━━━━━ Paginafragment
Kranten staan er vol van en de petities van festivalorganisatoren vliegen voorbij. De gemeente Amsterdam is voornemens om nieuw evenementenbeleid per 2026 te laten ingaan. Op dit moment is de gemeente bezig met het opstellen van een eerste ‘visie’ dat de basis moet gaan vormen voor het nieuwe beleid. Deze visie wordt op 17 of 18 juli 2024 vastgesteld door de gemeenteraad, althans dat is het streven. Daarna zal het geldende beleid en de locatieprofielen worden herzien en zal tevens (niet geheel onbelangrijk) nieuw beleid voor het verdelen van subsidies en vergunningsvoorwaarden worden opgesteld. De planning voor het nieuwe beleid is om de beleidsconcepten (zoals de locatieprofielen, het subsidiebeleid en het schaarse vergunningenbeleid) in de loop van 2025 vrij te geven voor inspraak en voor de zomer van 2025 vast te stellen, zodat het nieuwe beleid toegepast kan worden voor het evenementenjaar 2026.
In de tussentijd heeft de gemeente nieuw tijdelijk conceptbeleid opgesteld voor het jaar 2025, te weten het Concept Nadere regels Evenementenkalender voor grote evenementen Amsterdam.
Als gevolg van deze aankondigen volgen vele vragen van bewoners, organistoren, bezoekers en belangenverenigingen. Waarom überhaupt nieuwe evenementenbeleid en wat houdt het evenementenbeleid dan precies in? Kan ik volgend jaar nog wel een festival organiseren of is er dan sprake van schaarste en moet er geloot worden? Wat zijn de gevolgen daarvan voor organistoren? Is er wel of geen overgangsrecht? En, tot slot niet geheel onbelangrijk wat gebeurt er in het jaar 2025 gelet op recente berichten vanuit de gemeente en is deze keuze terecht? Dit artikel gaat in op voorgaande vragen.
━━━━━━━━━━
━━━━━ Datasetmateriaal
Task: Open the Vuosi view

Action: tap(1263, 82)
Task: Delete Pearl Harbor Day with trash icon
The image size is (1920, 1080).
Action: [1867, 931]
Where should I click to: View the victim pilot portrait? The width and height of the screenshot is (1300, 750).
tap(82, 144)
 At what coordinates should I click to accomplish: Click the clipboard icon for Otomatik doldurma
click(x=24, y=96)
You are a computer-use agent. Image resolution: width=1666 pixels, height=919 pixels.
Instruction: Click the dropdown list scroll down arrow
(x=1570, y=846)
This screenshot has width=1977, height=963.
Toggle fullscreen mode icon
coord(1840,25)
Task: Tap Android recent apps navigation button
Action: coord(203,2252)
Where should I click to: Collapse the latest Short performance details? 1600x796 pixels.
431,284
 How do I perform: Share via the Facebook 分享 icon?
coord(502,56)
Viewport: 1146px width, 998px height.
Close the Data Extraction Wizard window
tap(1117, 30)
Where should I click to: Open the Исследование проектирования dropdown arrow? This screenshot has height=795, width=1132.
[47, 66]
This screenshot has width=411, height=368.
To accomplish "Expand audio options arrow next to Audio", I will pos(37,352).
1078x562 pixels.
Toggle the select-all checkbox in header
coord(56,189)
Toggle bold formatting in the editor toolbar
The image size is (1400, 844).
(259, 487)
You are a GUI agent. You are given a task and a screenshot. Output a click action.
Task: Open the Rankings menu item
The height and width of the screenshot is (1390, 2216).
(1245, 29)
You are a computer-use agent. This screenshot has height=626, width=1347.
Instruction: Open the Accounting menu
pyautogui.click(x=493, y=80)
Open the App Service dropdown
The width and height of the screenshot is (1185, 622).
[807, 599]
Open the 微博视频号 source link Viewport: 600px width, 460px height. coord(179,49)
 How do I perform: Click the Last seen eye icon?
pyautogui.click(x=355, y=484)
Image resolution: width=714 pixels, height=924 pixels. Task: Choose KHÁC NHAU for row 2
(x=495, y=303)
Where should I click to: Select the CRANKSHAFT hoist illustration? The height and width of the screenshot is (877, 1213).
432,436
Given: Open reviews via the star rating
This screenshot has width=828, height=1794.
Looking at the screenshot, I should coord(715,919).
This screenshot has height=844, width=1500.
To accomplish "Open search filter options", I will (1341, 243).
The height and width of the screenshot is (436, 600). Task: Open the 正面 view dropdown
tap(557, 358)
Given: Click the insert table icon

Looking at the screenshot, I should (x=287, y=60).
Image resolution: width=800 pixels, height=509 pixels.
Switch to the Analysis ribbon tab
━━━━━━━━━━
* [Verplichte opdracht 1] Hoe heet het tijdelijke conceptbeleid dat de gemeente volgens de tekst over het Amsterdamse evenementenbeleid voor 2025 heeft opgesteld?
* [Verplichte opdracht 2] Citeer uit de tekst over het Amsterdamse evenementenbeleid alles vanaf "In de tussentijd" tot en met "grote evenementen Amsterdam.".
* [Verplichte opdracht 3] Schrijf een vervolg op de tekst over het Amsterdamse evenementenbeleid, aansluitend op de laatste zin.

* [Antwoord oefening 1] Het Concept Nadere regels Evenementenkalender voor grote evenementen Amsterdam.

* [Antwoord oefening 2]
In de tussentijd heeft de gemeente nieuw tijdelijk conceptbeleid opgesteld voor het jaar 2025, te weten het Concept Nadere regels Evenementenkalender voor grote evenementen Amsterdam.

* [Antwoord oefening 3]
Gevolgen nieuw (tijdelijke) evenementenbeleid
Kennelijk voelt de gemeente Amsterdam zich geroepen om nieuwe evenementenbeleid te introduceren. Reden hiervoor is omdat de gemeente tegen (juridische) grenzen aan zou lopen. Een van die grenzen zou zijn dat het aanbod beter afgestemd moet zijn op de veranderende samenstelling van de Amsterdamse bevolking. Een ander ‘probleem’ is dat de ruimte voor evenementen schaars zou zijn en dat nieuwe partijen ook een kans moeten krijgen om een evenementenplek te bemachtigen. Het huidige beleid voorziet niet in die mogelijkheden.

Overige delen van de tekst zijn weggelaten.